Unsurprisingly, the FDA has approved an emergency use authorization (EUA) for COVID jabs for children as young as six months. Is that all parents “need to know” in order to make “informed consent” decisions for their children? The following should at least make for a partially-informed consent:

A non-peer-reviewed paper that supports the COVID jab for children under 5 years of age compared cumulative COVID-19 deaths from March 2020-April 2022 inclusive to other causes of deaths that occurred in 2019 only (COVID-19 deaths were not counted in 2019). The CDC used this false comparison in making their decision to recommend the jabs.

The FDA’s Vaccines and Related Biological Products Advisory Committee ignored pleas from experts, the vaccine-injured and a congressman representing 17 other lawmakers to delay authorization until safety questions could be addressed.

Efficacy (effectiveness) was not a requirement for approval, only the triggering of a measurable immune response.

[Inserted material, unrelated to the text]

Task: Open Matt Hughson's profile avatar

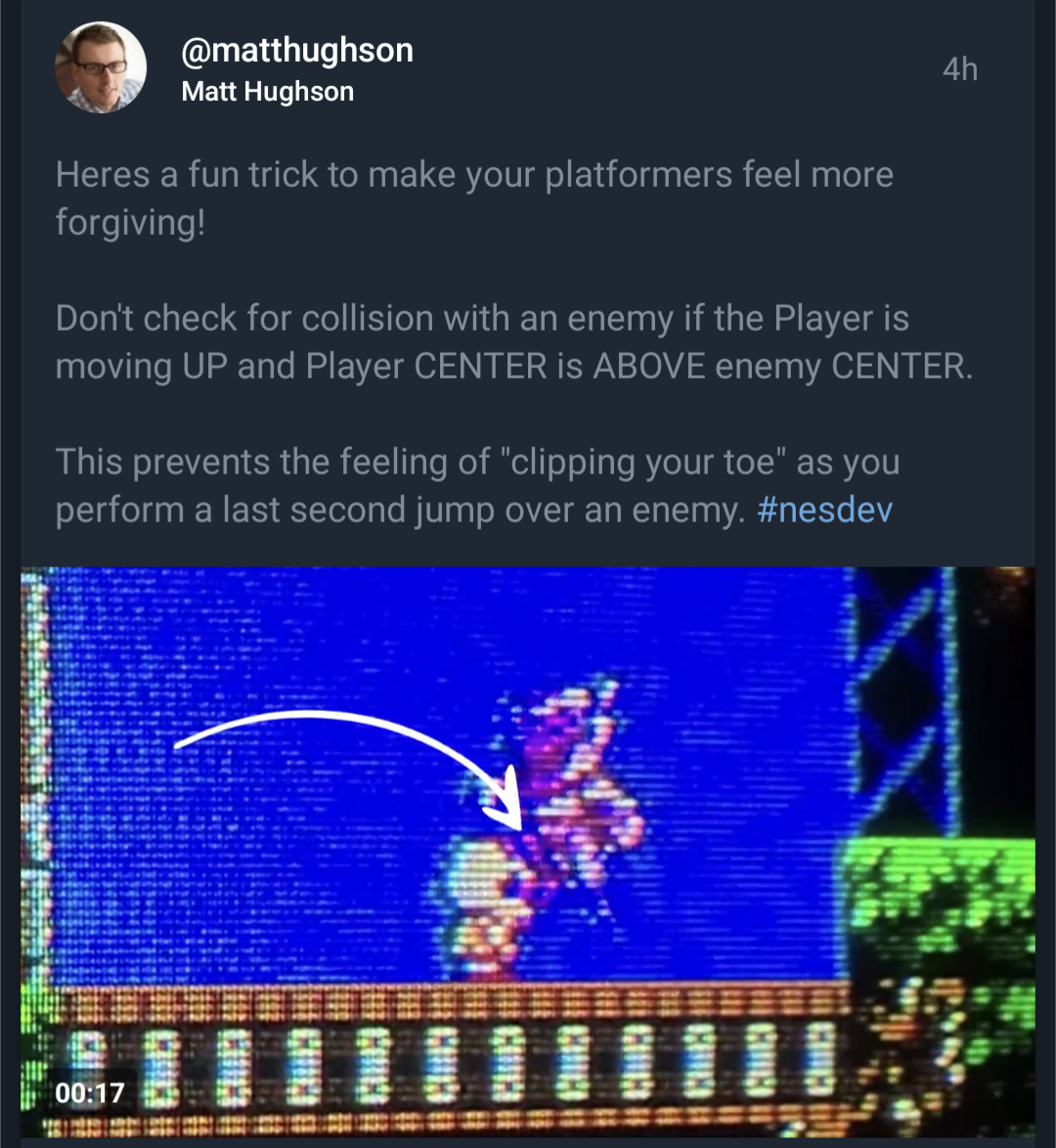Action: tap(101, 67)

Despite campaigns promoting all jabs as “safe and effective,” the effectiveness is in truth, unknown.

Two senior members of the FDA resigned in protest over the pressure to approve earlier EUAs for COVID-19. The pressure to approve EUAs even before receiving trial data is apparently coming from the White House.

The COVID jab is being added to the 6-month well-baby vaccination, despite NO studies to determine if it is safe to co-administer with other vaccines.

The sample size of the baby/toddler trial was grossly inadequate (the Pfizer trial consisted of seven placebo and three vaccine subjects), and several test subjects in an earlier children’s study that developed medical conditions (febrile convulsions, anaphylactic shock, rashes in excess of seven days, fever leading to seizures, etc.) after receiving the jabs were removed from the study rather than recorded as “adverse reactions.”

As of May 19, 2022, there are 749,249 reports of injury or death from Pfizer jabs alone. These include tens of thousands of children who experienced anaphylaxis, myocarditis (mortality in newborn infants is as high as 75%, in older children 10-30%) pericarditis, seizures, fevers, rashes and death.

1,301,356 reports of adverse events following COVID-19 vaccines were submitted between Dec. 14, 2020, and June 10, 2022, to the Vaccine Adverse Events Reporting System (VAERS). This includes 1,739 adverse events, including 65 cases rated as serious and three reported deaths for 6-month to 5-year-old children.

Previous studies of VAERS suggest as little as 1% of vaccine injuries are even reported.